Intervenant le week-end écoulé lors du meeting organisé par la Coalition pour la nouvelle République (CNR) à Libreville, Armele Yembi, représentante des femmes, a interpelé la présidente du Sénat sur son «silence assourdissant» face au non respect de l’article 13 de la Constitution.

Armelle Yembi, le 15 décembre 2018, lors du meeting de la CNR, à Libreville. © Gabonreview

 

Pour l’aile dure de l’opposition gabonaise, deux mois après le début des ennuis de santé d’Ali Bongo, la vacance du pouvoir aurait déjà dû être prononcée, conformément à l’article 13 de la Constitution. Pour Armele Yembi, militante de l’Alliance démocratique et républicaine (Adere), Lucie Milebou-Mboussou aurait donc dû être installée pour assurer l’intérim du président de la République.

Samedi, à la faveur du meeting de Jean Ping à son quartier général des Charbonnages, la représentante des femmes s’est étonnée du silence de la présidente du Sénat devant ce qu’elle présente comme une violation de la loi fondamentale du Gabon.

«Mme Lucie Milebou, présidente du Sénat, que dites-vous ? Comme Marie Madeleine Mborantsuo, trouvez-vous aussi une lacune à l’article 13 du chapitre 3 de notre loi fondamentale qui stipule qu’en cas de vacance de la présidence de la République pour quelle que cause que ce soit ou d’empêchement définitif constaté par la Cour constitutionnelle saisie par le gouvernement le président du Sénat exerce provisoirement du président de la République ?», a interrogé Armele Yembi.

«Votre silence assourdissant face à ce qui ressemble à un complot contre vous, contre le peuple souverain, contre la République, fait de vous une complice de cet acte de haute trahison. Réagissez et agissez, bon sang, Mme Lucie, dans l’intérêt supérieur de la nation !», a adressé à la présidente du Sénat la militante de l’Adere et membre du bureau de Dynamique unitaire.

 
 

3 Commentaires

  1. bill ngana dit :

    Tout ce qui se passe en ce moment dans notre Cité, doit tendre à terme, à amener les Gabonais à repenser leur société de fond en comble. Les compromis d’arrière-boutique qui ont toujours prévalu dans les négociations cruciales pour l’avenir de notre pays conduisent dans des impasses comme celui auquel nous assistons.

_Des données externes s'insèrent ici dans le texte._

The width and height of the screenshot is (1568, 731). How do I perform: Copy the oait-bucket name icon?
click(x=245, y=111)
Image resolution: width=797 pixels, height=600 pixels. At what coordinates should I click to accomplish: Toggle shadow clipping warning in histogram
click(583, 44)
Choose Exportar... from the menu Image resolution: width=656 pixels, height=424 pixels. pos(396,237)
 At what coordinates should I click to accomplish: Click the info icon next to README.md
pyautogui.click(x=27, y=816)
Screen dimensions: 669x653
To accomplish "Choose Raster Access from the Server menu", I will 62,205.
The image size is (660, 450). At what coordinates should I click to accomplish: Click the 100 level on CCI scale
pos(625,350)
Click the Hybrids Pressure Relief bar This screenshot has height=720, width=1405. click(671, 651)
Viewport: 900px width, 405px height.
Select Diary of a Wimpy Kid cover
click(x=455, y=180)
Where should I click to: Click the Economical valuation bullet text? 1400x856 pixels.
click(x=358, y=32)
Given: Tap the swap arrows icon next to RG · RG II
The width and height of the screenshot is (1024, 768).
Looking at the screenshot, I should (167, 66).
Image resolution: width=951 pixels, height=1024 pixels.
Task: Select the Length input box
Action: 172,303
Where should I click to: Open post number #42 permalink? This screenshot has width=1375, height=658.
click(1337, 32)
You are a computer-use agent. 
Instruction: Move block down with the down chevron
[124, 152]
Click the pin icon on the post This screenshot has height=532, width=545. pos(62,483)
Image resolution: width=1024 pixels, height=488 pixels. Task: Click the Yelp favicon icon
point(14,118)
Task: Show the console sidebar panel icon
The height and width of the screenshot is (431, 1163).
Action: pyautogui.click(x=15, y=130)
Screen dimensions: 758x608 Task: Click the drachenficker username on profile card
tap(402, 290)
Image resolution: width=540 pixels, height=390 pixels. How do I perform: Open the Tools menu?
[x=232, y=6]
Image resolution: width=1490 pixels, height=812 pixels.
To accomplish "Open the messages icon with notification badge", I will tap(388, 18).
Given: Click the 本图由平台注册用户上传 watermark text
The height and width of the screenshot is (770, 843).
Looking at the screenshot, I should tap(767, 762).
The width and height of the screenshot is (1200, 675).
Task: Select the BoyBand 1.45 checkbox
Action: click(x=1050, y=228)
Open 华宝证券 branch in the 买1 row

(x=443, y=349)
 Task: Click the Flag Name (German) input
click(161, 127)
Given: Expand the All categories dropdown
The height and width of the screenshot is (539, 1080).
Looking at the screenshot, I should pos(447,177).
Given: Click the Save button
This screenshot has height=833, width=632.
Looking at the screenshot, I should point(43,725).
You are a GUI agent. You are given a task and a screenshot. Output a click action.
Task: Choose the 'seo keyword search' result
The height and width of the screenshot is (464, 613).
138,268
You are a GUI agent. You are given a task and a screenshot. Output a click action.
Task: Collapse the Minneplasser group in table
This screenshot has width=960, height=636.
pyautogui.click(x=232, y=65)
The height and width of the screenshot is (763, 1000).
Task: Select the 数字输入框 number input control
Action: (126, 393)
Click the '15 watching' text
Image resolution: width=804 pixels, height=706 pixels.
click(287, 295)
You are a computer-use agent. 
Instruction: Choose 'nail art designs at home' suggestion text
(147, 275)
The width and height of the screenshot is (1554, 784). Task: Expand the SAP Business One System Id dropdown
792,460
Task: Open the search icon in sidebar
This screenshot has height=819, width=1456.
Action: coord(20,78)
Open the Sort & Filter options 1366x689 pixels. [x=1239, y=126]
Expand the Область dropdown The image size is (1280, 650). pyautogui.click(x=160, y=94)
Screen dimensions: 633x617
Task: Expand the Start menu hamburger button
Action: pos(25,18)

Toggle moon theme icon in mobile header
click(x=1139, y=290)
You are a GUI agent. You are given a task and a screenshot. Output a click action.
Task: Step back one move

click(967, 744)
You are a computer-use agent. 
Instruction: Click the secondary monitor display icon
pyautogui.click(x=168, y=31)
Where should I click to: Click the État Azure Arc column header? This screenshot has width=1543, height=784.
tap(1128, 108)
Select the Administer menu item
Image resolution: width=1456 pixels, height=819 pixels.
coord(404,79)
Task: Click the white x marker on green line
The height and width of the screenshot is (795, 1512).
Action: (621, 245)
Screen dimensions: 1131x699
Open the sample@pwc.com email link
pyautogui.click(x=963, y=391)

    Malheureusement, je ne partage pas l’avis de cette militante de l’ADERE et de Dynamique Unitaire, Mme Armelle Yembit, qui cherche à faire sortir du bois la présidente du Sénat. En effet, depuis le début des ennuis de santé d’ABO, les autres institutions la tiennent à l’écart des décisions qu’elles donnent l’impression de prendre pour résoudre une situation que la Constitution décrit clairement. Pourtant, Mme Milébou devrait en être la garante, en sa double qualité d’élue et de personnalité désignée clairement par le constituant. Ne faisant pas partie de ce collège, ceci prouve que l’engagement de ceux qui sont en face d’elle est mené dans un duel terrifiant, presque à mort, avec la volonté de passer outre les directives constitutionnelles. Et puis, ce n’est pas elle-même qui saisit la Cour Constitutionnelle dans la procédure de constatation de l’indisponibilité du PR ! Donc, elle n’a rien à faire maintenant… si on ne l’associe pas.

  2. AIRBORNE dit :

    Mme Armelle, vous interpeller Mme Lucie pour qu’elle reagisse, mais elle ne peut pas elle a peur de Madeleine une femme comme elle. Je crois quelle est incapable de gérer cet interim, c’est pourquoi sa piétine.Mme Milebou rien qu’à la regarder derrière ses lunettes de petite fille innocente à la trouille, elle n’a l’air d’une battante à la Simone Gabgbo. Donc trouvez un e autre alternative. Lucie à peur de Madeleine.

  3. bassomba dit :

    Interpellez Mme Milébou, c’est ignorer les procédures constitutionnelles. Et ça n’a pas honte de le dire en publique!